Prompt
Copy out the lines from the one containing "The height and width of the screenshot is (1277, 2307)." through the end of the lines, both included, without the pictures.

::: Dataset extract :::

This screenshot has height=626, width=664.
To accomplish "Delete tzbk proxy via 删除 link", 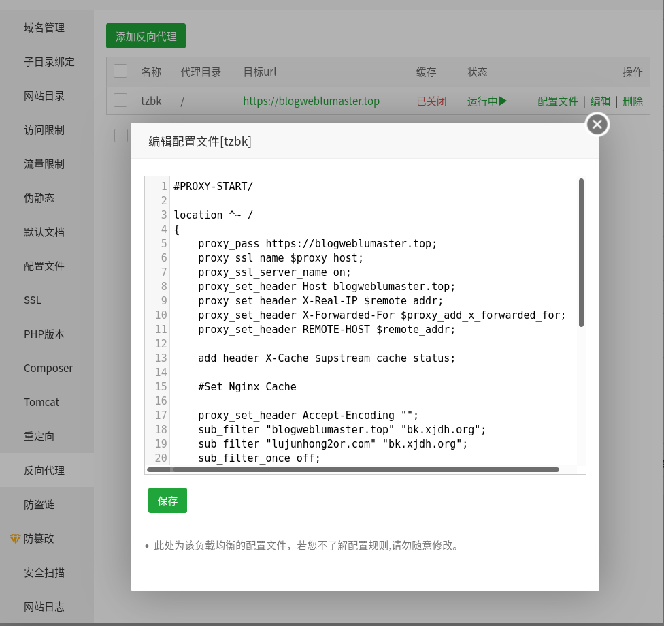I will tap(632, 101).
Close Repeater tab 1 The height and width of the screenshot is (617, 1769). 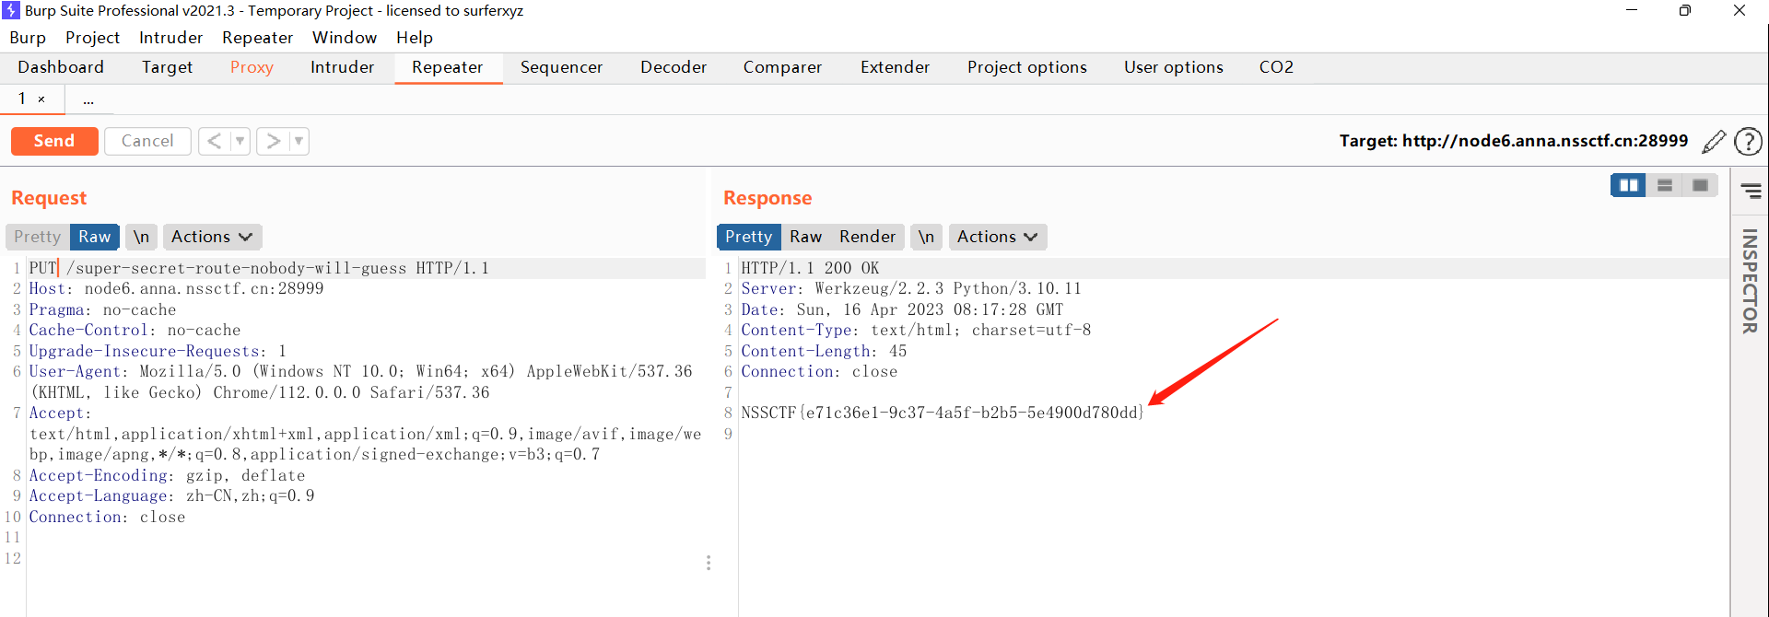(x=41, y=99)
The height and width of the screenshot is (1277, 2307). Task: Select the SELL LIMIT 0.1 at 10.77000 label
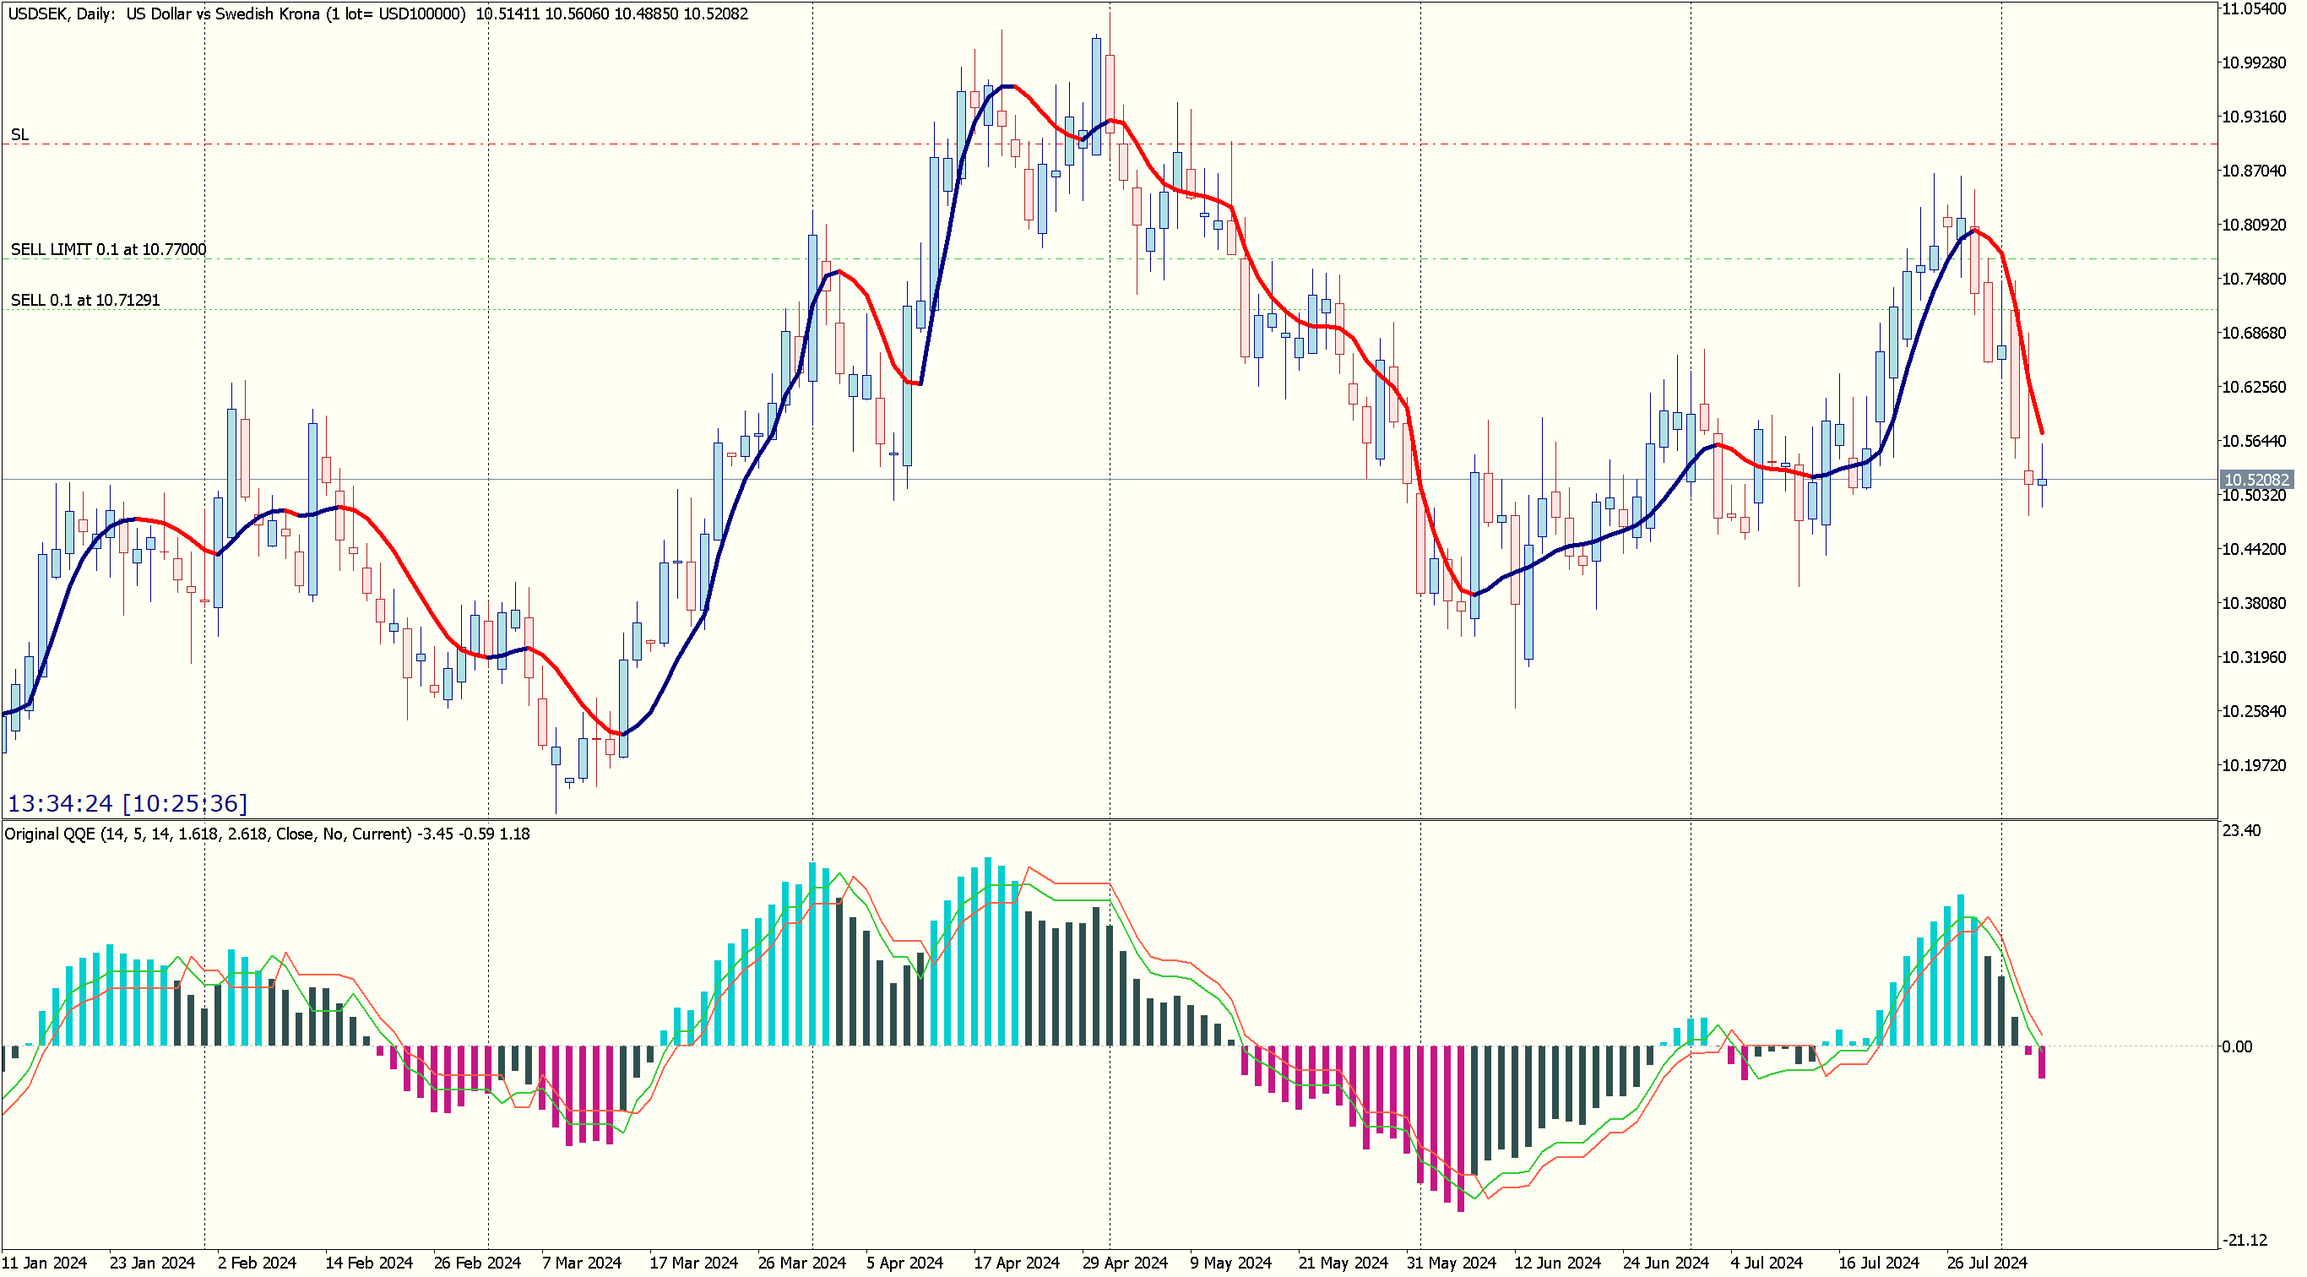[108, 250]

:::

Solution to this exercise
The height and width of the screenshot is (1277, 2307). Task: Select the SELL LIMIT 0.1 at 10.77000 label
[108, 250]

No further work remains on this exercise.